[PROMPT]: In full and word for word, restate the lines of the listing.
┏━━
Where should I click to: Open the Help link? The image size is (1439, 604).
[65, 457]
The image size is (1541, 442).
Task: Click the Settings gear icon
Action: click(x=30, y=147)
┗━━
[FINAL ANSWER]:
Where should I click to: Open the Help link? The image size is (1439, 604).
[65, 457]
The image size is (1541, 442).
Task: Click the Settings gear icon
Action: click(x=30, y=147)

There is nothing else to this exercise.